(Stored records)

*** Block opens ***

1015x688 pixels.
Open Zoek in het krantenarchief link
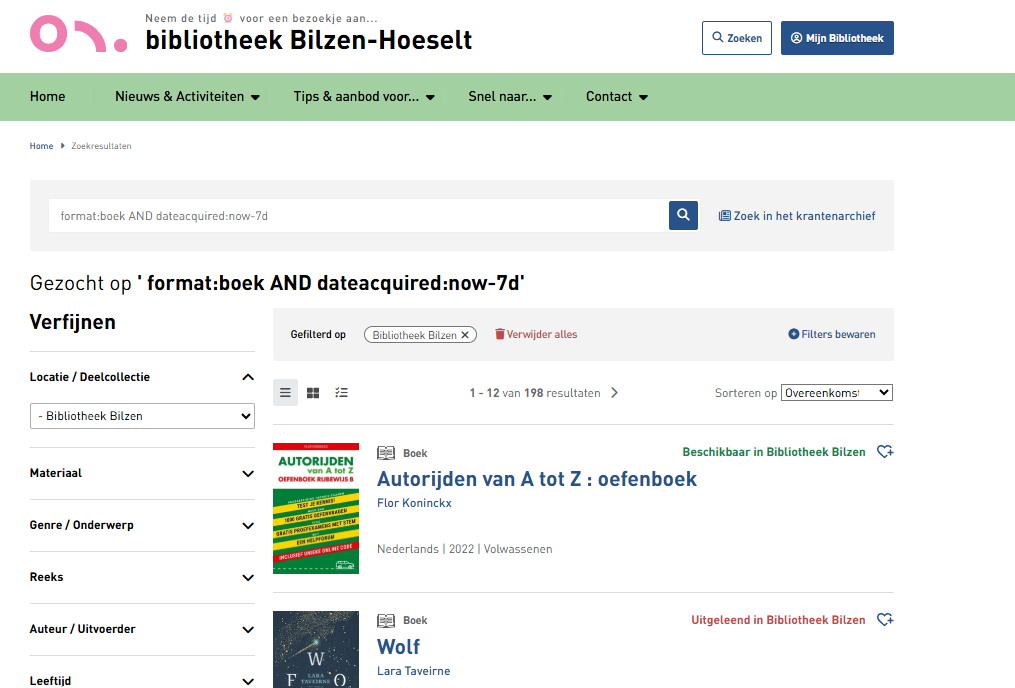tap(797, 215)
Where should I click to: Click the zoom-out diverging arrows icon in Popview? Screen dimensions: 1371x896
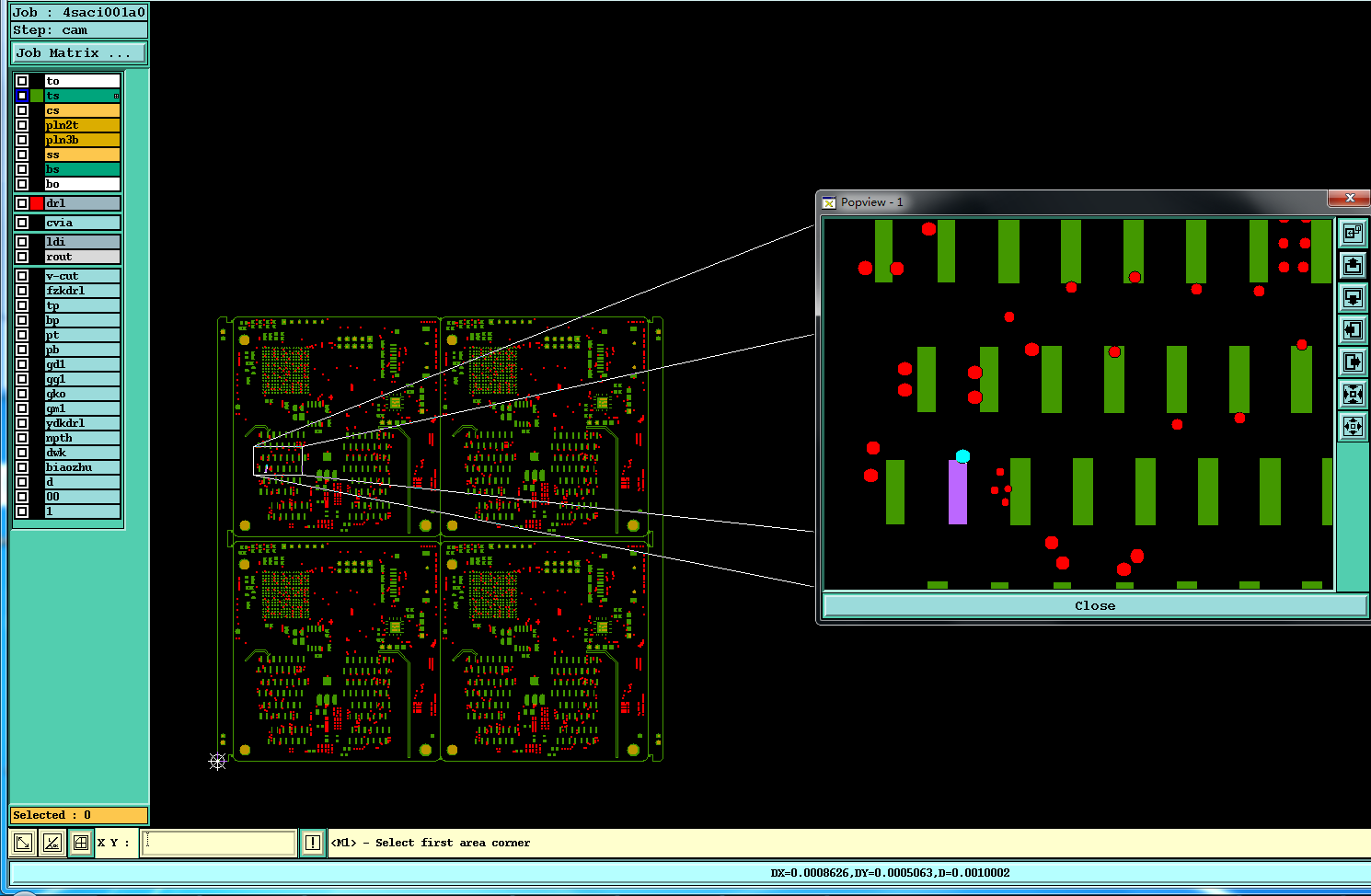tap(1353, 427)
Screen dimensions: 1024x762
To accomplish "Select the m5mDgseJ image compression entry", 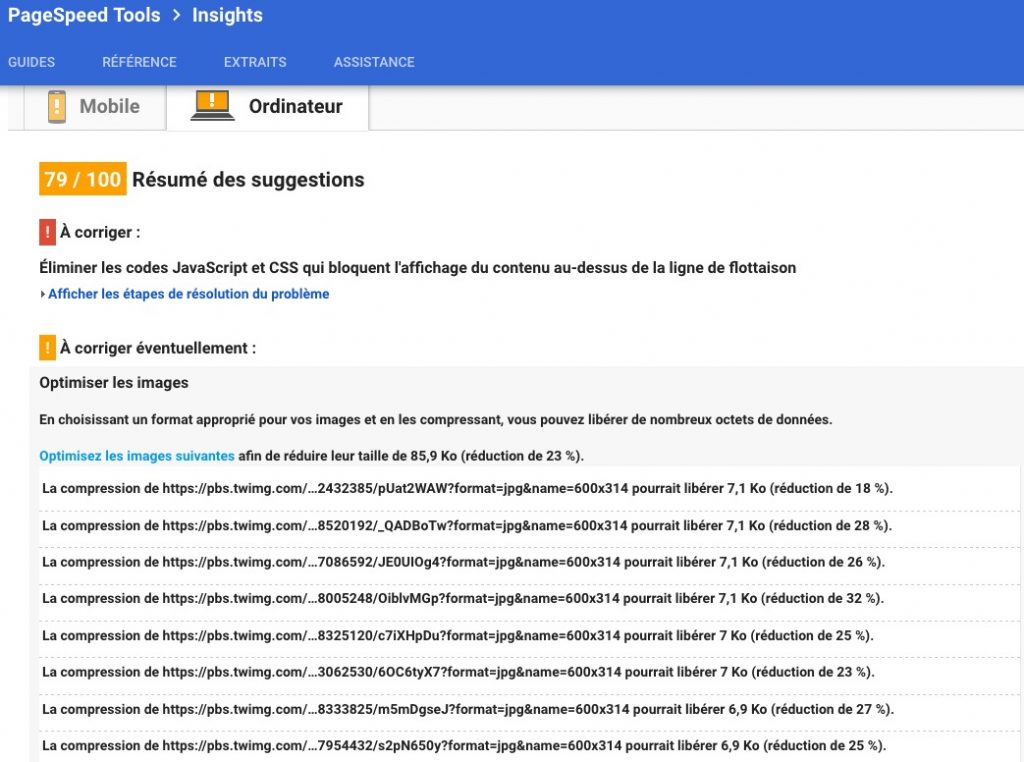I will [x=466, y=709].
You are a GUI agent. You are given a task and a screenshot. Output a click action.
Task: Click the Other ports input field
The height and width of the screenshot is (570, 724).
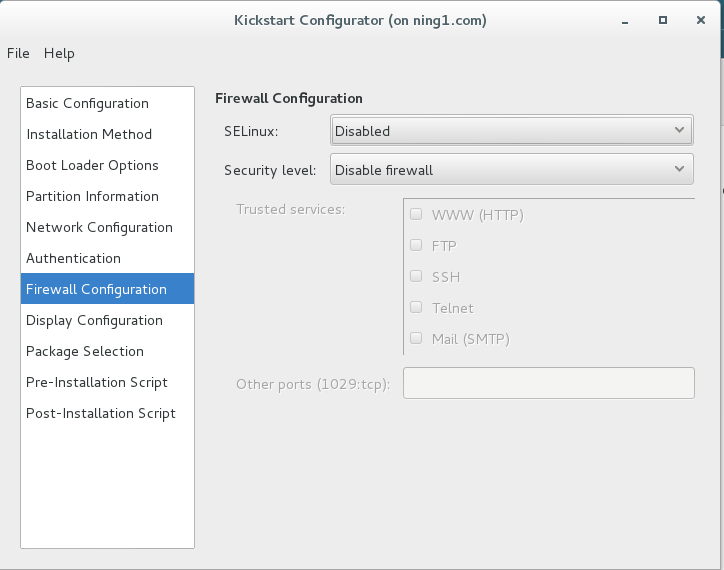pos(548,383)
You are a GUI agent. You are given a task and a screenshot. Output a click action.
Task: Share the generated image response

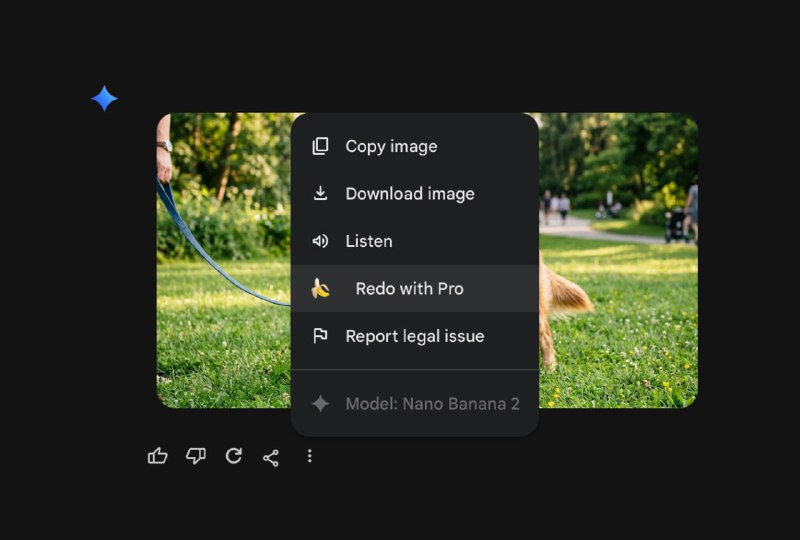[271, 457]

*** Block closes ***

What to produce » Omitting all pictures, retype exactly the lines from the line containing "Task: Click the Other ports input field" down to the last line above, both ends included.

Solution to this task »
Task: Click the Other ports input field
The height and width of the screenshot is (570, 724).
pos(548,383)
You are a GUI agent. You are given a task and a screenshot. Output a click action.
Task: Share the generated image response

[271, 457]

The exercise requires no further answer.